If you can’t attend next week’s show, mark December 27 and 30 on your calendar, when the show will return to the Garden House. Watch the String website for details.

Don’t Leave Your Friends Behind book release party tonight

Tonight at 7 p.m., ROCKiT is co-hosting a free book release event for Don’t Leave Your Friends Behind: Concrete Ways to Support Families in Social Justice Movements and Communities, edited by Victoria Law and China Martens.

Victoria and local contributors Andrea Givens and Simon Knaphus will be at the Garden House tonight for a reading, discussion, and celebration of the book, billed as “a collection of concrete tips, suggestions, and narratives on ways that non-parents can support parents, children, and caregivers in their communities, social movements, and collective processes.”

All ages are invited and welcome to attend. The Garden House is located at 2336 15th Ave. S.

Music, food, and drink at the Beacon Boogie 10/27

Put on your boogie shoes this coming Saturday, October 27 from 5-10 p.m. — the Beacon Hill Merchants Association is sponsoring another Beacon Boogie, a night of dinner, drinks, and live music in several restaurants in North Beacon Hill. All locations are within 2 blocks of South Hanford Street and Beacon Avenue South.

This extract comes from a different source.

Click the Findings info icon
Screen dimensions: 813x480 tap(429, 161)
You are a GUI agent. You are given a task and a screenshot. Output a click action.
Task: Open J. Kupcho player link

Here’s the evening’s schedule:

Hot Club Sandwich
5pm – 8pm, Bar del Corso, 3057 Beacon Ave. S.
Hot Club Sandwich define themselves as “Acoustic/Jam Band/Jazz.”

Mango Trio
7pm – 10pm, El Quetzal, 3209 Beacon Ave. S.
Members of MangoSon, a band who says they want to “recreate the sounds you might have heard in the street corners and marketplaces of coastal cities of Latin America before the onslaught of keyboards and electric guitars… We want our music to smell of sweet rum, black beans and rice, plantains and casabe.”

The Colour Project
8pm – 10pm, Tippe and Drague, 3315 Beacon Ave. S.
The Colour Project is a Seattle-based electronic rock duo, who “combine drum beats, guitar, synthesizer, textured loops and melody.”

Admission to Beacon Boogie is a $5 donation.